Instructions for the task
Copy everything from the line containing "What do you see at coordinates (1387, 796)" down to the line containing "center [1108, 852].", keeping every character unchanged.

Data records
/---

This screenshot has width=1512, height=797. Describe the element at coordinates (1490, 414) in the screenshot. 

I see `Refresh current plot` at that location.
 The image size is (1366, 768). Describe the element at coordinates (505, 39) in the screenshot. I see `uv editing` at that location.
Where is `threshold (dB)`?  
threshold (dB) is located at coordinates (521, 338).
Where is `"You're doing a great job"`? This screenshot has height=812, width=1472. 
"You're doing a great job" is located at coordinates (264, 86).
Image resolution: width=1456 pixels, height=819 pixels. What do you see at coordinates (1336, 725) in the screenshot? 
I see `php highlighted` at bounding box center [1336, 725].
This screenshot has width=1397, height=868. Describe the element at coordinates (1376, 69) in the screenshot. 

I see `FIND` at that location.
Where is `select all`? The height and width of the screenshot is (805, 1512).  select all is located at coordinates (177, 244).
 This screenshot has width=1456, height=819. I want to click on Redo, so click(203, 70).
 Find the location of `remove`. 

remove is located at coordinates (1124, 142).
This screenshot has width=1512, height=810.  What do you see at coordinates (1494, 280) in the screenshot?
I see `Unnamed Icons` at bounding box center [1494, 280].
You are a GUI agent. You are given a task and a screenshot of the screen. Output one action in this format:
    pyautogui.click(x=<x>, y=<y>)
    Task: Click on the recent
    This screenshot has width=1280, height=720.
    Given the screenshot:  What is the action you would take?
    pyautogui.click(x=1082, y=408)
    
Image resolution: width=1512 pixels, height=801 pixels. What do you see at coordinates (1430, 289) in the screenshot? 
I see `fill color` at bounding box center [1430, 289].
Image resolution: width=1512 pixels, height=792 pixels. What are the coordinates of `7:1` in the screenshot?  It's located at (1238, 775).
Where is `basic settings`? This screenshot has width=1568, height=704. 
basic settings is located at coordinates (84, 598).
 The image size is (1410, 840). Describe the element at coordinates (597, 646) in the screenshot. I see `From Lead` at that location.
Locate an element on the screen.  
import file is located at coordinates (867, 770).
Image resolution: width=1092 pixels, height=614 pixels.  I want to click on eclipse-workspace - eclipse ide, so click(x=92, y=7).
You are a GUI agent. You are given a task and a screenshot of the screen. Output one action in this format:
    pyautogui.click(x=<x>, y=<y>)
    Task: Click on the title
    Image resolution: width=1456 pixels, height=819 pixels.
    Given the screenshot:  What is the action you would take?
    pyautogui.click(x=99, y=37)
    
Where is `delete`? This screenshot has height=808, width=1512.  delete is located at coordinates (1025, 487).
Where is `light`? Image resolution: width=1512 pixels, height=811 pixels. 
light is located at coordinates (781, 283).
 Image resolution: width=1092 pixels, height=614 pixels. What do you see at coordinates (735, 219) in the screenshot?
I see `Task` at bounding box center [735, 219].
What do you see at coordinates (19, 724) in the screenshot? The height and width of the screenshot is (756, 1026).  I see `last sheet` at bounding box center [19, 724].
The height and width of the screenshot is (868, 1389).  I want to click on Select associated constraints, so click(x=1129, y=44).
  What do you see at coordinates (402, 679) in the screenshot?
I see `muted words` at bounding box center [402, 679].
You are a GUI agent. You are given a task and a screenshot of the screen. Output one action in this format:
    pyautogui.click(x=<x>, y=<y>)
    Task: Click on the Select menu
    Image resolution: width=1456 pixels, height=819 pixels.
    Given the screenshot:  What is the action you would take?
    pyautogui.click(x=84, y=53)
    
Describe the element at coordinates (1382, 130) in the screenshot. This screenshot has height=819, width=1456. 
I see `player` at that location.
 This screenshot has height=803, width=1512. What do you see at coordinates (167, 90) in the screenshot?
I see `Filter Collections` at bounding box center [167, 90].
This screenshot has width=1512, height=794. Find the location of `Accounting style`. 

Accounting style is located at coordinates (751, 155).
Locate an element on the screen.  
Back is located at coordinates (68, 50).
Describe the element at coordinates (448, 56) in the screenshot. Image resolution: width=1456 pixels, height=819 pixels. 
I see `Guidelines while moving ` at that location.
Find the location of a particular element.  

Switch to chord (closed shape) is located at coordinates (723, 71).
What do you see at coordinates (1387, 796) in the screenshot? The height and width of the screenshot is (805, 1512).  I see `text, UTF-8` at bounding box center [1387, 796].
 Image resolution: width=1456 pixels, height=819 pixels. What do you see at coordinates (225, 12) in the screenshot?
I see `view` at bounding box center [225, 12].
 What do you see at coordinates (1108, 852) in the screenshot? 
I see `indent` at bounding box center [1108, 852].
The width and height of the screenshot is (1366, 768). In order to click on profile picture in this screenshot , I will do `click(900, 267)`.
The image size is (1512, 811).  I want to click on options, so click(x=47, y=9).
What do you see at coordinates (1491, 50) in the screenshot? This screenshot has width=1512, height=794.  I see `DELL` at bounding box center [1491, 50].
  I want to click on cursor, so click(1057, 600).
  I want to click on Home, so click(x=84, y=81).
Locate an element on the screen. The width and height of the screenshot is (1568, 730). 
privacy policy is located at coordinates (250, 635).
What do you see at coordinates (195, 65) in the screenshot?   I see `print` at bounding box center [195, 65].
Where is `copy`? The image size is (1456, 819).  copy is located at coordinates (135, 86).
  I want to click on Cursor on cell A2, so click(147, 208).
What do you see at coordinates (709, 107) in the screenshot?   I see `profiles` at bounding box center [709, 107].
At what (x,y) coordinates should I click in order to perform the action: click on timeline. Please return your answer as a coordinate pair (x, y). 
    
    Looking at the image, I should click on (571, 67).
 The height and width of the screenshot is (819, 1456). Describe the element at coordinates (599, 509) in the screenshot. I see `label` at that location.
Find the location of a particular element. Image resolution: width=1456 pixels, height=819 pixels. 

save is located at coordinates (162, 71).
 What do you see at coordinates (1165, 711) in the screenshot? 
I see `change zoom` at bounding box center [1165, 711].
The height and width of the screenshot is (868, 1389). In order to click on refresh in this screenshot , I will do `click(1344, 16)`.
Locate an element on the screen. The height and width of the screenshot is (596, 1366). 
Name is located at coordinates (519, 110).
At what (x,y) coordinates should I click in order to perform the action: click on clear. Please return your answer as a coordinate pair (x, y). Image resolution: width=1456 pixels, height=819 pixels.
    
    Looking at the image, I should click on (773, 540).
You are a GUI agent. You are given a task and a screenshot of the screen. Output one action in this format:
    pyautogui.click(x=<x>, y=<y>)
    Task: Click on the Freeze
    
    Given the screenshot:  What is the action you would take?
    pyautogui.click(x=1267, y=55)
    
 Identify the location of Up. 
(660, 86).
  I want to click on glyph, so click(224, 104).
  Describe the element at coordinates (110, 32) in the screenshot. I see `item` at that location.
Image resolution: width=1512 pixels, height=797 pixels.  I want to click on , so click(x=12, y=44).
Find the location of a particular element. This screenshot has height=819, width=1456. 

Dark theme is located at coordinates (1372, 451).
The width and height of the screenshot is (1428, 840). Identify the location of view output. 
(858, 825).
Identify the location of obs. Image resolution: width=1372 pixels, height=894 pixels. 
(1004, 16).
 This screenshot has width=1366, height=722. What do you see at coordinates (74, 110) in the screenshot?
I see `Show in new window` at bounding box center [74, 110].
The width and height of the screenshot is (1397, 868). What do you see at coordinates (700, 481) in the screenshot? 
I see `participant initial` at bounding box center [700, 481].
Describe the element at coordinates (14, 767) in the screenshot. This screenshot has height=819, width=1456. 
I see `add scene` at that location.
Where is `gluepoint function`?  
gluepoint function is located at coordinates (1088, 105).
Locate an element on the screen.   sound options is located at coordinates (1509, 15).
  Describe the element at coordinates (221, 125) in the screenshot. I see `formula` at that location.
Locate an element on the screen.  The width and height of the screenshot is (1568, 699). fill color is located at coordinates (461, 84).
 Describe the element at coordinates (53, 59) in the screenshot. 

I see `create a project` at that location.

\---

Response for this exercise
What do you see at coordinates (1387, 796) in the screenshot? The height and width of the screenshot is (805, 1512).  I see `text, UTF-8` at bounding box center [1387, 796].
 Image resolution: width=1456 pixels, height=819 pixels. What do you see at coordinates (225, 12) in the screenshot?
I see `view` at bounding box center [225, 12].
 What do you see at coordinates (1108, 852) in the screenshot? 
I see `indent` at bounding box center [1108, 852].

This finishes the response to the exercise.